Синцов прочел листовку с каким-то даже самого его удивившим бесчувствием. Он, Синцов, позавчера и вчера сначала из винтовки, а потом из немецкого автомата своими руками убил двух фашистов, может быть, и больше, но двух убил — это точно; он хотел и дальше убивать их, и эта листовка не относилась к нему…
«Сохранить жизнь для каждого… Для каждого! Так по-русски не пишут», — подумал он и, почиркав спичкой по непросохшему коробку, поджег закрутившийся спиралью угол листовки.
Тем временем Серпилин по-солдатски, не тратя лишнего времени, устраивался отдохнуть под облюбованным им деревом. К удивлению Синцова, среди немногих самых необходимых вещей в полевой сумке Серпилина оказалась вчетверо сложенная резиновая подушечка. Смешно пузыря худые щеки, Серпилин надул ее и с наслаждением подложил под голову.
— Всюду вожу с собой, подарок жены! — улыбнулся он смотревшему на эти приготовления Синцову, не добавив, что подушечка была для него особо памятной: присланная несколько лет назад женою из дома, она пропутешествовала с ним на Колыму и обратно.
Шмаков не хотел ложиться, пока будет спать Серпилин, но тот уговорил его.
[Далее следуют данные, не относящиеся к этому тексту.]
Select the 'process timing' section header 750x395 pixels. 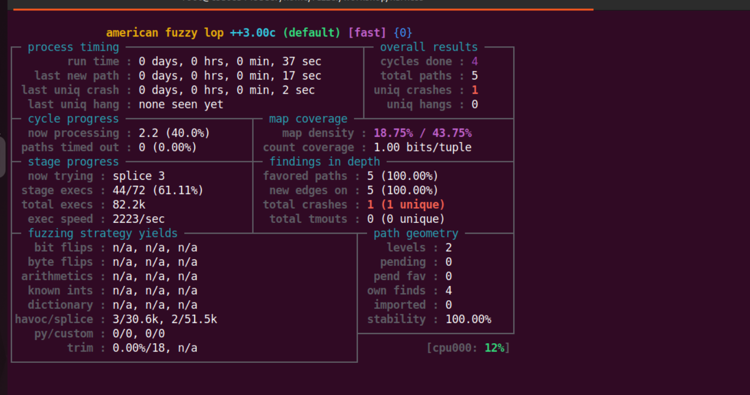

— Все равно у нас с тобой сегодня по очереди не выйдет. Ночью надо не спать, — чего доброго, воевать придется. А воевать без сна никто не может, даже комиссары! Хоть на час, а, будь добр, закрой глаза, как кура на насесте.
Приказав разбудить себя, как только вернется разведка, Серпилин блаженно вытянулся на траве. Немножко поворочавшись с боку на бок, заснул и Шмаков. Синцов, которому Серпилин не отдал никаких приказаний, с трудом преодолел соблазн тоже лечь и заснуть. Если бы Серпилин прямо сказал ему, что можно спать, он не выдержал бы и лег, но Серпилин ничего не сказал, и Синцов, борясь со сном, стал мерить шагами взад и вперед маленькую полянку, на которой под деревом лежали комбриг и комиссар.
Раньше он только слышал, что люди засыпают на ходу, сейчас он испытал это на себе, иногда вдруг останавливаясь и теряя равновесие.
— Товарищ политрук, — услышал он за спиной негромкий знакомый голос Хорышева.
— Что случилось? — спросил Синцов, повернувшись и с тревогой заметив признаки глубокого волнения на обычно невозмутимо веселом мальчишеском лице лейтенанта.
— Ничего. Орудие в лесу обнаружили. Хочу комбригу доложить.
Хорышев по-прежнему говорил негромко, но, наверное, Серпилина разбудило слово «орудие». Он сел, опираясь на руки, оглянулся на спящего Шмакова и тихо поднялся, сделав знак рукой, чтобы не докладывали во весь голос, не будили комиссара. Оправив гимнастерку и поманив за собой Синцова, он прошел несколько шагов в глубь леса. И только тут наконец дал Хорышеву возможность доложить.
— Что за орудие? Немецкое?
— Наше. И при нем пять бойцов.
— А снаряды?
— Один снаряд остался.
— Небогато. А далеко отсюда?
— Шагов пятьсот.
Серпилин повел плечами, стряхивая с себя остатки сна, и сказал, чтобы Хорышев проводил его к орудию.
Синцову хотелось по дороге узнать, почему у всегда спокойного лейтенанта такое взволнованное лицо, но Серпилин шел всю дорогу молча, и Синцову было неудобно нарушать это молчание.
Через пятьсот шагов они действительно увидели стоявшую в гуще молодого ельника 45-миллиметровую противотанковую пушку. Возле пушки на толстом слое рыжей старой хвои сидели вперемежку бойцы Хорышева и те пятеро артиллеристов, о которых он доложил Серпилину.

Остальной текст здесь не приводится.